Noch verstehst du nicht, was dies wirklich bedeutet. Aber stelle dir vor, du wärst der Same eines sehr großen Baumes. Noch bist du ein Keimling, bald wirst du wachsen und wenn du vollendet bist, dann bist du ein Baum, in dessen Ästen Vögel ihre Nester bauen. Deine Krone ist so groß, wie deine Wurzeln sind. Oben und unten haben dieselbe Ausdehnung. Deine Krone wir im Himmel sichtbar sein und deine Wurzeln werden tief in die Erde gehen. Die Heimkehrenden werden Schatten finden unter deinem Blätterkleid. Und wer wird dich gießen? ICH! Meine Boten werden vorbeigehen an dir und sagen: "Siehe, diesen Keimling hat der Herr großgezogen! Gelobt und gepriesen sei der Herr, unser ewiger Gott und Vater." Amen, Amen, Amen.

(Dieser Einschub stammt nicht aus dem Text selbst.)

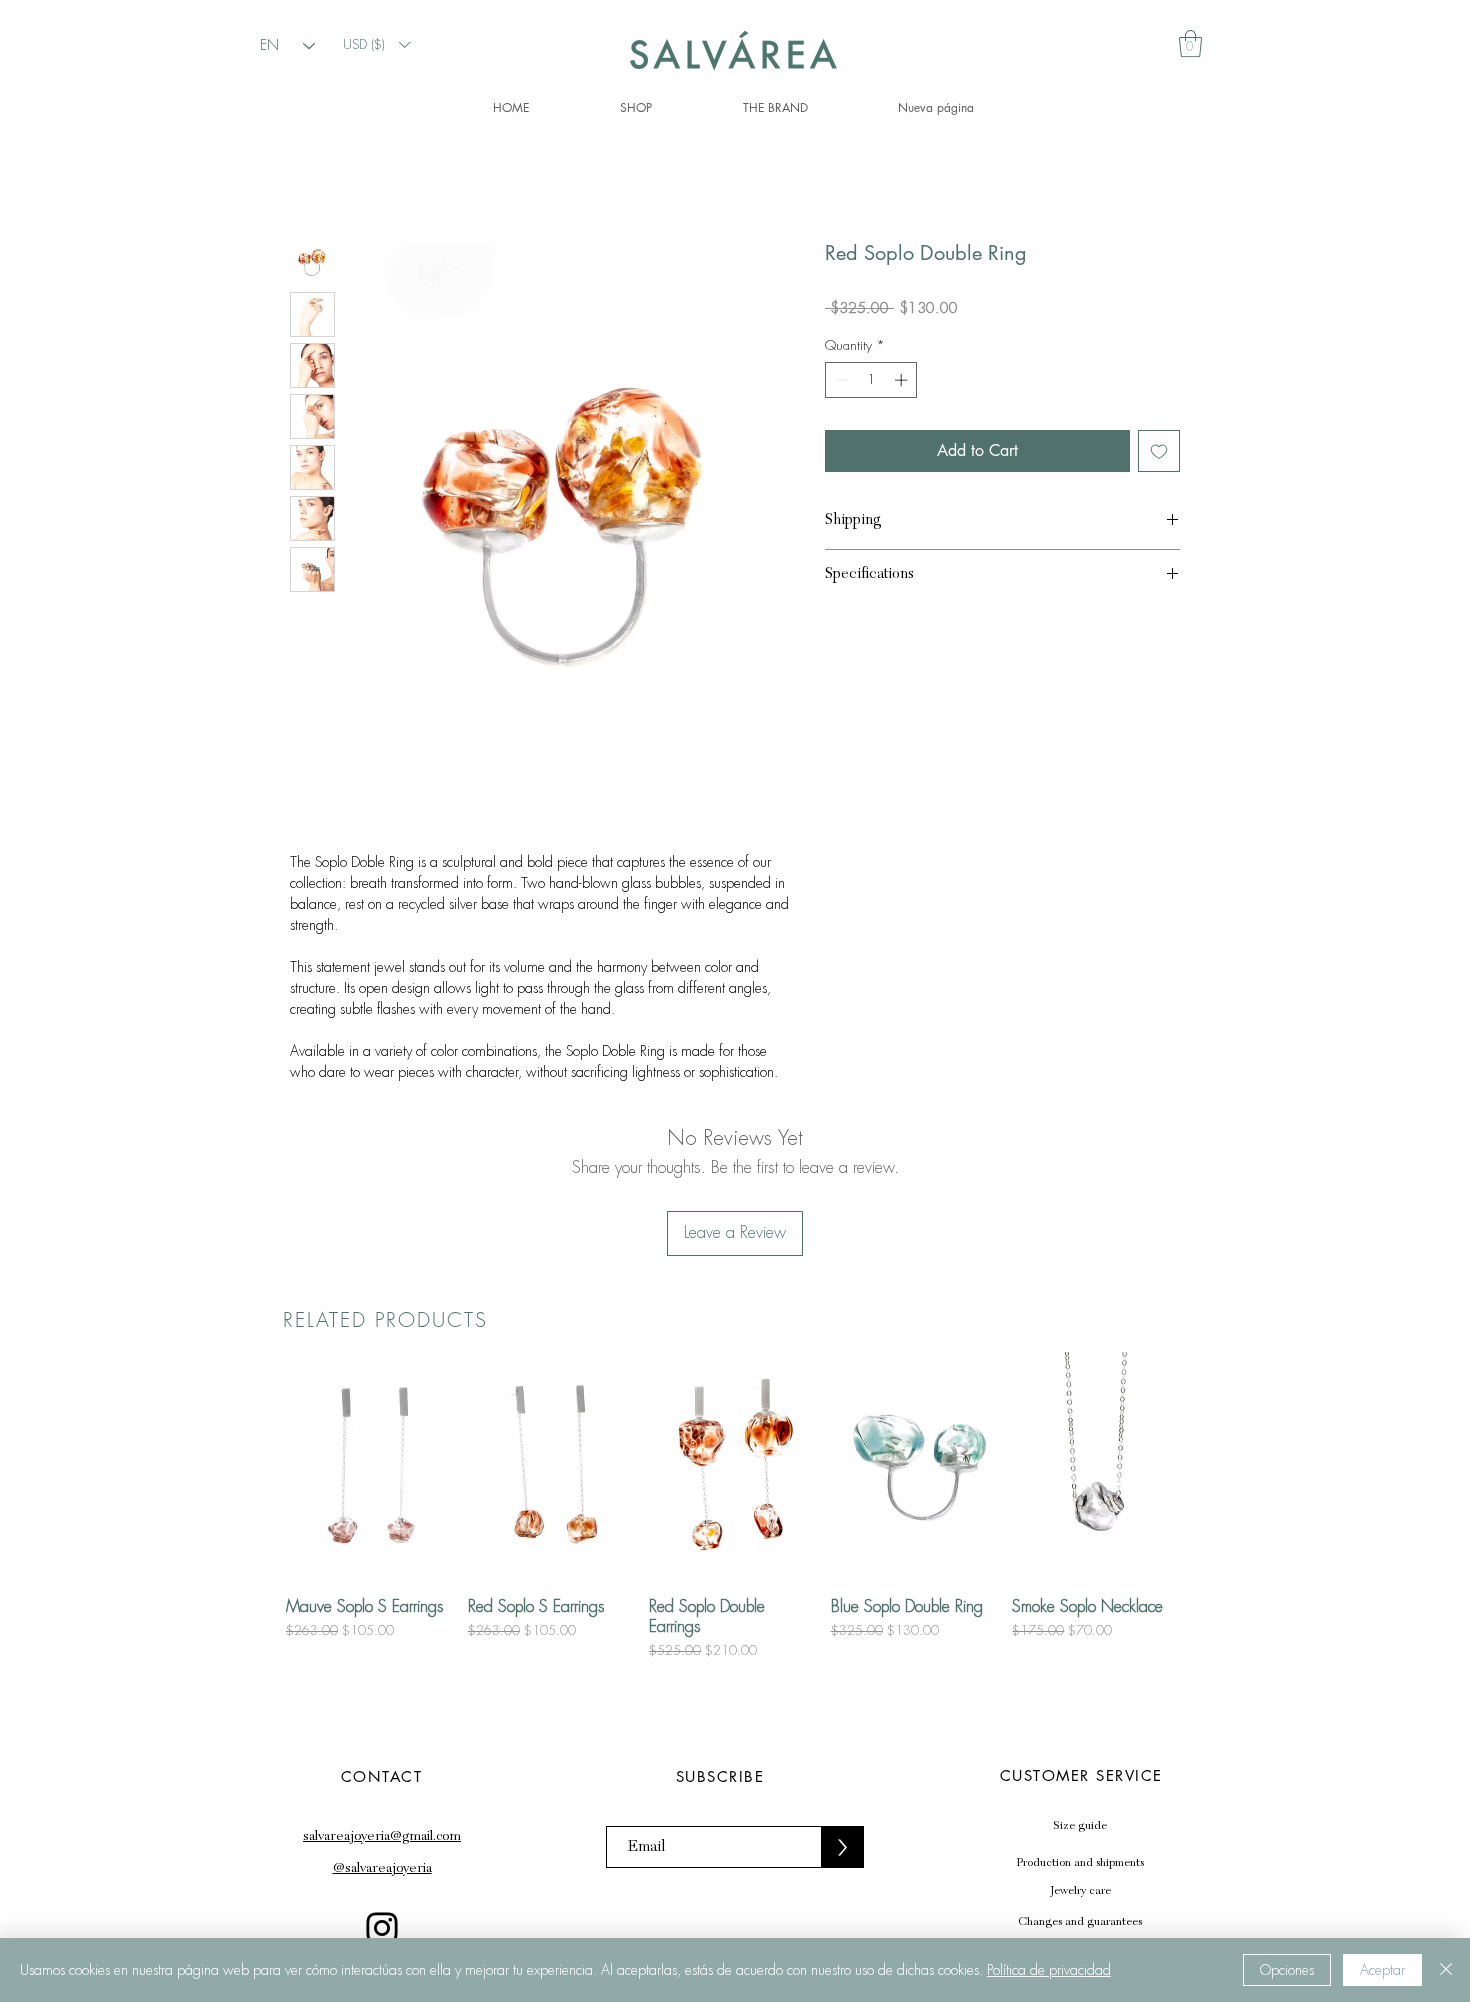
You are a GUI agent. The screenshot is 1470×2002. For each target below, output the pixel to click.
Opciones (1287, 1970)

Noch siehst du dies nicht wirklich, mein Kind, aber einst wirst du sehen. Sagte ICH euch nicht: „Selig sind die, die nicht sehen und doch glauben"? Amen, Amen, Amen. So gehe deinen Weg und fürchte dich nicht, denn ICH bin bei dir und Meine Großen finden Gefallen an dir. Du und du, du und du, du und du! Amen, Amen, Amen.

 


Anmerkung:

Diese Worte gab der Herr in einzelnen Abschnitten. Mit einer Schwester durfte ich mich während dieser Zeit austauschen - also einen Dialog führen. Dabei schilderte sie mir, wie sie diese Worte aufnahm, annahm und verstand. Dies war mir eine sehr wertvolle Hilfe. Es wurde noch deutlicher, als es bisher schon war, dass wir zusammen stärker sind. Keiner von uns geht seinen Weg alleine, auch wenn es im Äußeren so aussehen sollte. Wir dürfen alle zusammenwirken, dürfen wachsen, dürfen IHM entgegenwachsen. ER gibt uns die Nahrung für dieses Wachstum. Dieser Schwester danke ich von ganzem Herzen!

Der gute Herr, unser Gott und ewiger Vater segne euch, behüte euch und schenke euch Frieden.